December 25th and April 15th are two of the most memorable dates on the American calendar. The first is the culmination of a joyful season of celebration, gift-giving, and general goodwill, and is eagerly anticipated. The second date – the day income tax returns must be filed – is a day of dread, stress, anger, and fear for many people. Preparation for Christmas often begins in early autumn, while many people wait until the last minute to complete and file tax returns.
Despite the fact that three out of every four filers receive a refund, nobody likes income tax time. However, there are ways to make the experience less hectic and easier to endure.
How to More Easily File Your Income Tax Form
Whether you file your own taxes or use a professional preparer, the key to a satisfactory, tension-free result is organization. Trying to make sense of a rat’s nest of paper receipts, canceled checks, brokerage statements, and other miscellaneous bits of information is frustrating and time-consuming. The confusion adds time for you, and unnecessary expense if you are using a professional tax preparer. It also increases the probability of mistakes in determining the correct tax liability. If you pay too little, you may be subject to a tax audit and additional penalties; paying too much effectively gives a donation to the government that could have been returned to you in a refund. Avoid such troubles by following these tips.

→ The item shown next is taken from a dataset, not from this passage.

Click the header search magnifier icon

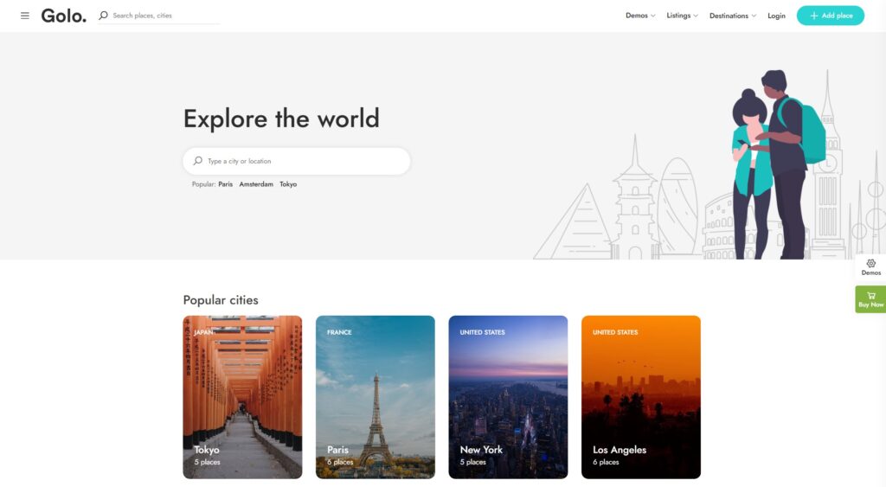(x=104, y=16)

1. Collect Pertinent Income and Expense Information
Around the end of January each year, employers, vendors, financial institutions, and others prepare and forward various forms and information pertinent to your filing. Create a set of files, whether a large multi-pocketed accordion file, a group of large manila envelopes, or a digital filing system on your hard drive to sort and separate the data into one of the following categories:
- Personal Information. This information should include the legal names of who is filing and who is covered by the return (spouse and dependents). You need Social Security numbers and dates of birth as well. I also keep my primary bank information – account number and bank routing number – so I can request a direct deposit refund if circumstances warrant.
- Income. Common forms include W-2s from employers, 1099 forms for other forms of income such as self-employment, investments, and retirement distributions, and K-1s for any partnerships in which you participate. Keep a special folder for security transactions so you can easily determine holding periods from buy and sell dates to ensure that you qualify for capital gains treatment wherever possible.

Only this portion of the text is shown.